WHAT YOU ARE ASKED TO DO: Please repeat, precisely as written, only the lines from the one containing "At what coordinates" through the last line of the records below, pictures omitted.

--- INPUT RECORDS Enclosed Below ---

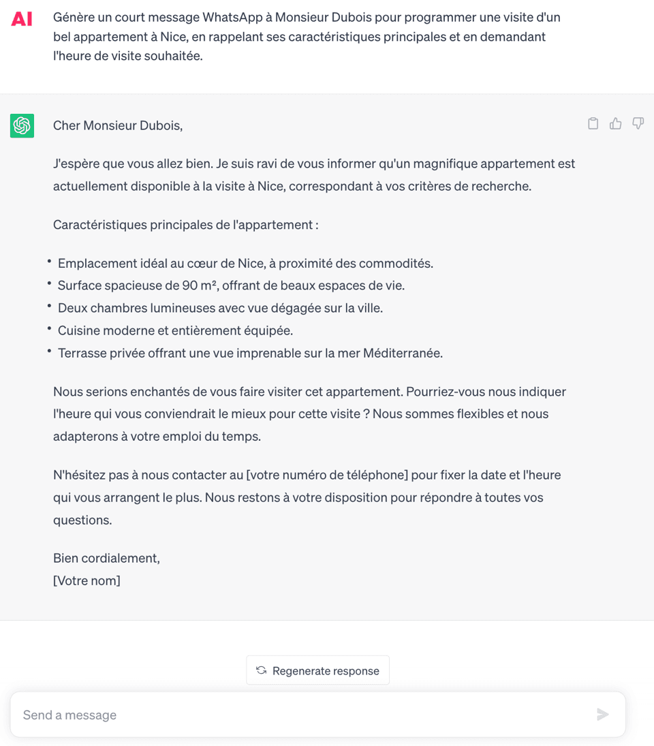Give the response a thumbs up

tap(615, 123)
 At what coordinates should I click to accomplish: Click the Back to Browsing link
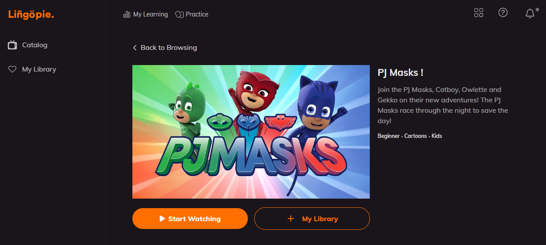tap(165, 48)
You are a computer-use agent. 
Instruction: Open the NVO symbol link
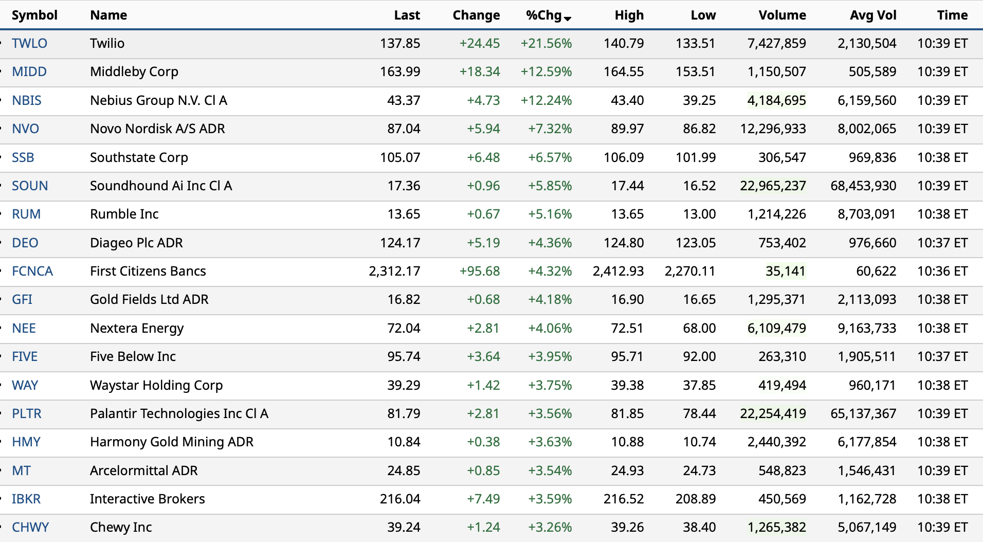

--- End of Enclosed INPUT RECORDS ---

EXERCISE OUTPUT:
 At what coordinates should I click to accomplish: Click the Back to Browsing link
tap(165, 48)
You are a computer-use agent. 
Instruction: Open the NVO symbol link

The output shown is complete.